The claim of non-Catholic Christians to be as Catholic as the Catholic Church is nearly as old as Catholicism. Such a claim shows that non-Catholic Christians understand the importance of being Catholic and wish to be acknowledged as Catholics without having to accept the importance of ecclesial submission to the authority of the Roman pontiff. Augustine’s answer to this claim is the classical Catholic rebuttal to the argument:
Although all heretics wish to be styled Catholic, yet if any one ask where is the Catholic place of worship none of them would venture to point out his own conventicle [place of worship] (Contra Epistolam quam vocant Fundamenti 4; source).
Episcopalianism is a transplanted version of the Church of England. The Church of England was formed when Henry VIII took the Anglican church into schism from the universal Catholic Church.
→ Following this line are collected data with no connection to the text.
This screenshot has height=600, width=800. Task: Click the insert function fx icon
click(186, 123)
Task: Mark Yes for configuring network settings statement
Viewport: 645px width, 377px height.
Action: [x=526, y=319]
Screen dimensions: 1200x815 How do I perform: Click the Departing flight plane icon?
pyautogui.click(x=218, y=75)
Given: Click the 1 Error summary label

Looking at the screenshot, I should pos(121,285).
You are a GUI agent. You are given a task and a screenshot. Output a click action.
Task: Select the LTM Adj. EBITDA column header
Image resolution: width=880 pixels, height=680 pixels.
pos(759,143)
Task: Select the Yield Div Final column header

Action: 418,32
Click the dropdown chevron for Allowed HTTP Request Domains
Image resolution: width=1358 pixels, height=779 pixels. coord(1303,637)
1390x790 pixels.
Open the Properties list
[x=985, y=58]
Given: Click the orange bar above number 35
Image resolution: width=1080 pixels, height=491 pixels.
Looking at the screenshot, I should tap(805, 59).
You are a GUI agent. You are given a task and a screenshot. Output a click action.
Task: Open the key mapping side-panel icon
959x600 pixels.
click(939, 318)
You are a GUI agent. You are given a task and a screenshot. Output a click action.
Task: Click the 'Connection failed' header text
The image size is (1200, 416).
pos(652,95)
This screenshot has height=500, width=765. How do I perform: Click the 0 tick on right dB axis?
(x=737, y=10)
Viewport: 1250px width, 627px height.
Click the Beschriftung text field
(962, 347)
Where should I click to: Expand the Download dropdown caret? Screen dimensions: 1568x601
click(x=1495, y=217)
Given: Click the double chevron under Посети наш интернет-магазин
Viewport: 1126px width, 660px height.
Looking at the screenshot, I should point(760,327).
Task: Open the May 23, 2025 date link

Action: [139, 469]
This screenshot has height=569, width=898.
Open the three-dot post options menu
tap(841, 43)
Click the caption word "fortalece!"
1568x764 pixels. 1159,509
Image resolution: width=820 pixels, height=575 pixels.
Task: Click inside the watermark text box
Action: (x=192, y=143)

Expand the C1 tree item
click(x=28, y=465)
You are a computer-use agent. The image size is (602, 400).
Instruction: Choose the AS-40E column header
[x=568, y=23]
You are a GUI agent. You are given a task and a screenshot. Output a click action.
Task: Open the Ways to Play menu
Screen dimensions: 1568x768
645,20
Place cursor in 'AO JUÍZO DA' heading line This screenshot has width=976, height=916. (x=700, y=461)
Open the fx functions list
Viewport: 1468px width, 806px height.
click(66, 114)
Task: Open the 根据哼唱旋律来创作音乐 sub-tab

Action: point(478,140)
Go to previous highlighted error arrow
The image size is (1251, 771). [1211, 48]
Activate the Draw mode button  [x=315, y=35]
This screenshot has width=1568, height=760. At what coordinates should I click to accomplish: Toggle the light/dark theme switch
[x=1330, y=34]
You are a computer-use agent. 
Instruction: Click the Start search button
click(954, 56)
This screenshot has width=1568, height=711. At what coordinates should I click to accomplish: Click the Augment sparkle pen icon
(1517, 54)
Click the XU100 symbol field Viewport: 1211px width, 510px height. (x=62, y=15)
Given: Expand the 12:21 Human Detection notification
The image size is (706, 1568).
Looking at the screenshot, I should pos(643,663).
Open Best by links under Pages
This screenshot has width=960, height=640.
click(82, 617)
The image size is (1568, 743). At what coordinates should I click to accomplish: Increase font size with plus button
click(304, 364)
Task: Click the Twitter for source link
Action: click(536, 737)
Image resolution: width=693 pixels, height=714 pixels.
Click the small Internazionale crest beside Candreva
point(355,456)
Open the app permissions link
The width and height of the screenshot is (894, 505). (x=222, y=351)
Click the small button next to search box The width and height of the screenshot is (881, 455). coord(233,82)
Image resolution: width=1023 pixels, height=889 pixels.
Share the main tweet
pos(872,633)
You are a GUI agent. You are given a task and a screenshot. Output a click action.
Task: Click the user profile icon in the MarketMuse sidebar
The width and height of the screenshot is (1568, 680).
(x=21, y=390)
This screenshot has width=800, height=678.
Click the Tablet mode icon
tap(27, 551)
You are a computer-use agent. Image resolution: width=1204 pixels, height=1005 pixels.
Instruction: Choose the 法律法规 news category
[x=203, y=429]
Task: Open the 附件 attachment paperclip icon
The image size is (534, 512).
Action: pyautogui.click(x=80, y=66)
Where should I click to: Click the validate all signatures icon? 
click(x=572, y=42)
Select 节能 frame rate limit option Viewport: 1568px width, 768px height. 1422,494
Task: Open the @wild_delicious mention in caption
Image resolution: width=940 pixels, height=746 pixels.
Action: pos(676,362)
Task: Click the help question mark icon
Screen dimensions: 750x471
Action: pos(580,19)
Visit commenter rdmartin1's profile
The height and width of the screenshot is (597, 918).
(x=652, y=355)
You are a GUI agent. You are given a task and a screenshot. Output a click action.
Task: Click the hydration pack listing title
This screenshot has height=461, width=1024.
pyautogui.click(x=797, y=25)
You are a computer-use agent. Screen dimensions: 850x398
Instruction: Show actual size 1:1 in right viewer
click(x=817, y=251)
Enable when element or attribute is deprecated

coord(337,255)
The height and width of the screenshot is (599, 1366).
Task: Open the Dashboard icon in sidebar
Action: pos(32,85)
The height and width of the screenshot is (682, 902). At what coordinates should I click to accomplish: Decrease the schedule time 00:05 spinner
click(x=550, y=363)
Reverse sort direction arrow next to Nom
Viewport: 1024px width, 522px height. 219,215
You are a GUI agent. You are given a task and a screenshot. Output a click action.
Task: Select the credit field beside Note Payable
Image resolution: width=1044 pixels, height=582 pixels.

Although Henry VIII abhorred the Lutheran heresies, even devoting a book to refuting them while he was still a loyal son of the Catholic Church (earning for himself the royal title “Defender of the Faith” from the pope that Henry’s descendants kept after the schism), it is fair to say that over the centuries the Anglican church and Episcopalianism has adopted some forms and traditions of Protestantism.
While you should not refer to Episcopalianism as “Catholic” because Catholics recognize that the word Catholic has a specific meaning that differs from Episcopalianism, out of courtesy to Episcopalians who dislike the term Protestant you could refer to them as “Episcopalian” rather than “Protestant.”